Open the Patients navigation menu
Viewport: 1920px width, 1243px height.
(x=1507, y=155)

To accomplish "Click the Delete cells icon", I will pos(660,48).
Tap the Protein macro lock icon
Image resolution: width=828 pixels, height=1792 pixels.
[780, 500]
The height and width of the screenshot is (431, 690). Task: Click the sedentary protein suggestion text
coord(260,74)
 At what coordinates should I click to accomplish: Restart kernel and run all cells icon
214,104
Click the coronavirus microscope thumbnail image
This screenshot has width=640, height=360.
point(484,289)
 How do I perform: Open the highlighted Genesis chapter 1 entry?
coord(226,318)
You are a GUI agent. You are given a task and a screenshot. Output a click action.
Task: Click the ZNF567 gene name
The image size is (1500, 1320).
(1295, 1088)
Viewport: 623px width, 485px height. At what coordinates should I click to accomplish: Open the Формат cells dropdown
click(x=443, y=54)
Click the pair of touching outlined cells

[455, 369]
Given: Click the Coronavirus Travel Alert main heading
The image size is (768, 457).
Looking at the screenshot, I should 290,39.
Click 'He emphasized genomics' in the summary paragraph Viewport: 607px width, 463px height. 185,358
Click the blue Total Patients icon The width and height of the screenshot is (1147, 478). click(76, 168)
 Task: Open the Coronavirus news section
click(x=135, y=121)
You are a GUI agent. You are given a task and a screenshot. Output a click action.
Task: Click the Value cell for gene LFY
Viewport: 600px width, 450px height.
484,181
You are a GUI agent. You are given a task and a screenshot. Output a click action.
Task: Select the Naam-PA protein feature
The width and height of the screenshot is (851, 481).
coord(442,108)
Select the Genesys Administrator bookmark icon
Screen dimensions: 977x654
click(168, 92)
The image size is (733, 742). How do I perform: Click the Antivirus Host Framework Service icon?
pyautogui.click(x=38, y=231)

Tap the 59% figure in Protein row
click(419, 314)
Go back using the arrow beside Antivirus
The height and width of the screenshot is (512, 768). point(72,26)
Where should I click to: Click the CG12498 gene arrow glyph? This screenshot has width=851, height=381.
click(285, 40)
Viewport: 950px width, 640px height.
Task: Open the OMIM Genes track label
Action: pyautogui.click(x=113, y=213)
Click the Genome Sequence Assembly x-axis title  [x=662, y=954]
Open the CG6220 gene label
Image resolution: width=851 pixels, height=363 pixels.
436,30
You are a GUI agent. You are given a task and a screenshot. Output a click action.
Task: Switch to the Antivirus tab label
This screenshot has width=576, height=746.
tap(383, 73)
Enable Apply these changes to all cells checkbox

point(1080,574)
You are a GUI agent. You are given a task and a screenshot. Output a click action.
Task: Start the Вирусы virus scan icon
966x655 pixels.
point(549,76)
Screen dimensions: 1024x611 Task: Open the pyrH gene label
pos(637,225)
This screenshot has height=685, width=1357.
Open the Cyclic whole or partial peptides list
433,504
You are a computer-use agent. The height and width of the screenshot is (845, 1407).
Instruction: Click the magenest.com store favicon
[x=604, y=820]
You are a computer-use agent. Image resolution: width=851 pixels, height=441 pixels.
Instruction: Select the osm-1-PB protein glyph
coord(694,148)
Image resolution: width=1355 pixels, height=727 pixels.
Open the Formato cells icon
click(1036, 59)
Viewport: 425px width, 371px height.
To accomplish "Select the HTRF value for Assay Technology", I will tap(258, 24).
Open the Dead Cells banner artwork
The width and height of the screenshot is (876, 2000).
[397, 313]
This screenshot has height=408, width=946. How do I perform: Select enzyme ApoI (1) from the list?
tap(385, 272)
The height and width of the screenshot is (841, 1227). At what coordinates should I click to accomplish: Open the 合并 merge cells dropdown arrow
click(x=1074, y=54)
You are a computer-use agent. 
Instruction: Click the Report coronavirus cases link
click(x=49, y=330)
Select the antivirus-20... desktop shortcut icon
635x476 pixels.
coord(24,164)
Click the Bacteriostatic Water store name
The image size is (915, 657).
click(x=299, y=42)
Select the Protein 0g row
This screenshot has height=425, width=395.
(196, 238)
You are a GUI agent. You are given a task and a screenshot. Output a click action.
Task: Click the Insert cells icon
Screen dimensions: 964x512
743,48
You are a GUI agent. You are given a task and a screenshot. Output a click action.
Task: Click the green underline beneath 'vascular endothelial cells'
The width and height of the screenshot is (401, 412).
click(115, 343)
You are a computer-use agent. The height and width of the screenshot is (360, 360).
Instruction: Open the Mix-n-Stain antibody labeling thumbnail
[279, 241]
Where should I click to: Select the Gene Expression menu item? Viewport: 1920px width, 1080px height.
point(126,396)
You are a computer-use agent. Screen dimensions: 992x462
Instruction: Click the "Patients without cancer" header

GOAL OF THE EXERCISE:
Set all the entries above down again exactly.

EXERCISE SOLUTION:
Open the Patients navigation menu
Viewport: 1920px width, 1243px height.
(x=1507, y=155)

To accomplish "Click the Delete cells icon", I will pos(660,48).
Tap the Protein macro lock icon
Image resolution: width=828 pixels, height=1792 pixels.
[780, 500]
The height and width of the screenshot is (431, 690). Task: Click the sedentary protein suggestion text
coord(260,74)
 At what coordinates should I click to accomplish: Restart kernel and run all cells icon
214,104
Click the coronavirus microscope thumbnail image
This screenshot has width=640, height=360.
point(484,289)
 How do I perform: Open the highlighted Genesis chapter 1 entry?
coord(226,318)
You are a GUI agent. You are given a task and a screenshot. Output a click action.
Task: Click the ZNF567 gene name
The image size is (1500, 1320).
(1295, 1088)
Viewport: 623px width, 485px height. At what coordinates should I click to accomplish: Open the Формат cells dropdown
click(x=443, y=54)
Click the pair of touching outlined cells

[455, 369]
Given: Click the Coronavirus Travel Alert main heading
The image size is (768, 457).
Looking at the screenshot, I should 290,39.
Click 'He emphasized genomics' in the summary paragraph Viewport: 607px width, 463px height. 185,358
Click the blue Total Patients icon The width and height of the screenshot is (1147, 478). click(76, 168)
 Task: Open the Coronavirus news section
click(x=135, y=121)
You are a GUI agent. You are given a task and a screenshot. Output a click action.
Task: Click the Value cell for gene LFY
Viewport: 600px width, 450px height.
484,181
You are a GUI agent. You are given a task and a screenshot. Output a click action.
Task: Select the Naam-PA protein feature
The width and height of the screenshot is (851, 481).
coord(442,108)
Select the Genesys Administrator bookmark icon
Screen dimensions: 977x654
click(168, 92)
The image size is (733, 742). How do I perform: Click the Antivirus Host Framework Service icon?
pyautogui.click(x=38, y=231)

Tap the 59% figure in Protein row
click(419, 314)
Go back using the arrow beside Antivirus
The height and width of the screenshot is (512, 768). point(72,26)
Where should I click to: Click the CG12498 gene arrow glyph? This screenshot has width=851, height=381.
click(285, 40)
Viewport: 950px width, 640px height.
Task: Open the OMIM Genes track label
Action: pyautogui.click(x=113, y=213)
Click the Genome Sequence Assembly x-axis title  [x=662, y=954]
Open the CG6220 gene label
Image resolution: width=851 pixels, height=363 pixels.
436,30
You are a GUI agent. You are given a task and a screenshot. Output a click action.
Task: Switch to the Antivirus tab label
This screenshot has width=576, height=746.
tap(383, 73)
Enable Apply these changes to all cells checkbox

point(1080,574)
You are a GUI agent. You are given a task and a screenshot. Output a click action.
Task: Start the Вирусы virus scan icon
966x655 pixels.
point(549,76)
Screen dimensions: 1024x611 Task: Open the pyrH gene label
pos(637,225)
This screenshot has height=685, width=1357.
Open the Cyclic whole or partial peptides list
433,504
You are a computer-use agent. The height and width of the screenshot is (845, 1407).
Instruction: Click the magenest.com store favicon
[x=604, y=820]
You are a computer-use agent. Image resolution: width=851 pixels, height=441 pixels.
Instruction: Select the osm-1-PB protein glyph
coord(694,148)
Image resolution: width=1355 pixels, height=727 pixels.
Open the Formato cells icon
click(1036, 59)
Viewport: 425px width, 371px height.
To accomplish "Select the HTRF value for Assay Technology", I will tap(258, 24).
Open the Dead Cells banner artwork
The width and height of the screenshot is (876, 2000).
[397, 313]
This screenshot has height=408, width=946. How do I perform: Select enzyme ApoI (1) from the list?
tap(385, 272)
The height and width of the screenshot is (841, 1227). At what coordinates should I click to accomplish: Open the 合并 merge cells dropdown arrow
click(x=1074, y=54)
You are a computer-use agent. 
Instruction: Click the Report coronavirus cases link
click(x=49, y=330)
Select the antivirus-20... desktop shortcut icon
635x476 pixels.
coord(24,164)
Click the Bacteriostatic Water store name
The image size is (915, 657).
click(x=299, y=42)
Select the Protein 0g row
This screenshot has height=425, width=395.
(196, 238)
You are a GUI agent. You are given a task and a screenshot. Output a click action.
Task: Click the Insert cells icon
Screen dimensions: 964x512
743,48
You are a GUI agent. You are given a task and a screenshot. Output a click action.
Task: Click the green underline beneath 'vascular endothelial cells'
The width and height of the screenshot is (401, 412).
click(115, 343)
You are a computer-use agent. The height and width of the screenshot is (360, 360).
Instruction: Open the Mix-n-Stain antibody labeling thumbnail
[279, 241]
Where should I click to: Select the Gene Expression menu item? Viewport: 1920px width, 1080px height.
point(126,396)
You are a computer-use agent. Screen dimensions: 992x462
Instruction: Click the "Patients without cancer" header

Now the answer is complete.